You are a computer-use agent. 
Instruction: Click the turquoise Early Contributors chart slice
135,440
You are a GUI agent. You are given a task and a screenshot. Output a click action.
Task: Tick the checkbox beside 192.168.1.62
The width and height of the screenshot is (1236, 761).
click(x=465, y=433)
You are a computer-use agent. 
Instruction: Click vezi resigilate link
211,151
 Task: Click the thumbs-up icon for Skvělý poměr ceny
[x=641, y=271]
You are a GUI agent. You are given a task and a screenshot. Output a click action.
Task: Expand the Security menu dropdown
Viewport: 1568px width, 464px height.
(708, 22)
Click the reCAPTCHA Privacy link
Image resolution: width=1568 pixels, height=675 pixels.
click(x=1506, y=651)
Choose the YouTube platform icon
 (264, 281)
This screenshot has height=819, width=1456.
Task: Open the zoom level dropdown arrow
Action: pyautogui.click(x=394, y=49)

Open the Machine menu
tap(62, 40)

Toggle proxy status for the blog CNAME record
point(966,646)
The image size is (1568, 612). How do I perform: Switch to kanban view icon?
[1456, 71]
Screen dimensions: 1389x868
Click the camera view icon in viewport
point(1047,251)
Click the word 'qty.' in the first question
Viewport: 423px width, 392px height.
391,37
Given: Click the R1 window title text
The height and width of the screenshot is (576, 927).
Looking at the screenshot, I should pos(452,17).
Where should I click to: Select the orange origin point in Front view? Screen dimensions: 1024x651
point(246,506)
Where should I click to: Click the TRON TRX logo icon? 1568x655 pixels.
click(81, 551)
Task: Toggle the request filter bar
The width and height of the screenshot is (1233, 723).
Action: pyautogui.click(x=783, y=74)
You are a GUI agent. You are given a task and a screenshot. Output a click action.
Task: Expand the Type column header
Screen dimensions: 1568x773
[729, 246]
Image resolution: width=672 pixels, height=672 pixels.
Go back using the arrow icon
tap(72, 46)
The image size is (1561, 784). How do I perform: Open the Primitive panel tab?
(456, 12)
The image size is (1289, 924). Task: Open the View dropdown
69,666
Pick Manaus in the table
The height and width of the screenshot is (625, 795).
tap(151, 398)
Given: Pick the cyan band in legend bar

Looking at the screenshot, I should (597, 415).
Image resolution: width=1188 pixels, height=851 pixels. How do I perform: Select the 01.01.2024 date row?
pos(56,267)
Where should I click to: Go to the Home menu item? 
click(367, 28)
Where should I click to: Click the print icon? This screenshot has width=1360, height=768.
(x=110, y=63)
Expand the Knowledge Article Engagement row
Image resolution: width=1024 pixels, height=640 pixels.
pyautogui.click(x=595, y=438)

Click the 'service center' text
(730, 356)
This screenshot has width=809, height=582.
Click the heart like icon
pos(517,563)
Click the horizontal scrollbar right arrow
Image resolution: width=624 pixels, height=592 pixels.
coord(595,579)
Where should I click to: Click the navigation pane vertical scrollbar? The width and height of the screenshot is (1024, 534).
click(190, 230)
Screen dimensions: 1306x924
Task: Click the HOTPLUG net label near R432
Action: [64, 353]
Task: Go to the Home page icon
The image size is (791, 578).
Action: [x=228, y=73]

***

JOB: Convert every line of the material above into a Markdown table with the columns Row and Line. Put a row number in Row and the line itself in Line, and leave out blank lines.

THE RESULT:
| Row | Line |
|---|---|
| 1 | You are a computer-use agent.  |
| 2 | Instruction: Click the turquoise Early Contributors chart slice |
| 3 | 135,440 |
| 4 | You are a GUI agent. You are given a task and a screenshot. Output a click action. |
| 5 | Task: Tick the checkbox beside 192.168.1.62 |
| 6 | The width and height of the screenshot is (1236, 761). |
| 7 | click(x=465, y=433) |
| 8 | You are a computer-use agent.  |
| 9 | Instruction: Click vezi resigilate link |
| 10 | 211,151 |
| 11 |  Task: Click the thumbs-up icon for Skvělý poměr ceny |
| 12 | [x=641, y=271] |
| 13 | You are a GUI agent. You are given a task and a screenshot. Output a click action. |
| 14 | Task: Expand the Security menu dropdown |
| 15 | Viewport: 1568px width, 464px height. |
| 16 | (708, 22) |
| 17 | Click the reCAPTCHA Privacy link |
| 18 | Image resolution: width=1568 pixels, height=675 pixels. |
| 19 | click(x=1506, y=651) |
| 20 | Choose the YouTube platform icon |
| 21 |  (264, 281) |
| 22 | This screenshot has height=819, width=1456. |
| 23 | Task: Open the zoom level dropdown arrow |
| 24 | Action: pyautogui.click(x=394, y=49) |
| 25 | Open the Machine menu |
| 26 | tap(62, 40) |
| 27 | Toggle proxy status for the blog CNAME record |
| 28 | point(966,646) |
| 29 | The image size is (1568, 612). How do I perform: Switch to kanban view icon? |
| 30 | [1456, 71] |
| 31 | Screen dimensions: 1389x868 |
| 32 | Click the camera view icon in viewport |
| 33 | point(1047,251) |
| 34 | Click the word 'qty.' in the first question |
| 35 | Viewport: 423px width, 392px height. |
| 36 | 391,37 |
| 37 | Given: Click the R1 window title text |
| 38 | The height and width of the screenshot is (576, 927). |
| 39 | Looking at the screenshot, I should pos(452,17). |
| 40 | Where should I click to: Select the orange origin point in Front view? Screen dimensions: 1024x651 |
| 41 | point(246,506) |
| 42 | Where should I click to: Click the TRON TRX logo icon? 1568x655 pixels. |
| 43 | click(81, 551) |
| 44 | Task: Toggle the request filter bar |
| 45 | The width and height of the screenshot is (1233, 723). |
| 46 | Action: pyautogui.click(x=783, y=74) |
| 47 | You are a GUI agent. You are given a task and a screenshot. Output a click action. |
| 48 | Task: Expand the Type column header |
| 49 | Screen dimensions: 1568x773 |
| 50 | [729, 246] |
| 51 | Image resolution: width=672 pixels, height=672 pixels. |
| 52 | Go back using the arrow icon |
| 53 | tap(72, 46) |
| 54 | The image size is (1561, 784). How do I perform: Open the Primitive panel tab? |
| 55 | (456, 12) |
| 56 | The image size is (1289, 924). Task: Open the View dropdown |
| 57 | 69,666 |
| 58 | Pick Manaus in the table |
| 59 | The height and width of the screenshot is (625, 795). |
| 60 | tap(151, 398) |
| 61 | Given: Pick the cyan band in legend bar |
| 62 | Looking at the screenshot, I should (597, 415). |
| 63 | Image resolution: width=1188 pixels, height=851 pixels. How do I perform: Select the 01.01.2024 date row? |
| 64 | pos(56,267) |
| 65 | Where should I click to: Go to the Home menu item?  |
| 66 | click(367, 28) |
| 67 | Where should I click to: Click the print icon? This screenshot has width=1360, height=768. |
| 68 | (x=110, y=63) |
| 69 | Expand the Knowledge Article Engagement row |
| 70 | Image resolution: width=1024 pixels, height=640 pixels. |
| 71 | pyautogui.click(x=595, y=438) |
| 72 | Click the 'service center' text |
| 73 | (730, 356) |
| 74 | This screenshot has width=809, height=582. |
| 75 | Click the heart like icon |
| 76 | pos(517,563) |
| 77 | Click the horizontal scrollbar right arrow |
| 78 | Image resolution: width=624 pixels, height=592 pixels. |
| 79 | coord(595,579) |
| 80 | Where should I click to: Click the navigation pane vertical scrollbar? The width and height of the screenshot is (1024, 534). |
| 81 | click(190, 230) |
| 82 | Screen dimensions: 1306x924 |
| 83 | Task: Click the HOTPLUG net label near R432 |
| 84 | Action: [64, 353] |
| 85 | Task: Go to the Home page icon |
| 86 | The image size is (791, 578). |
| 87 | Action: [x=228, y=73] |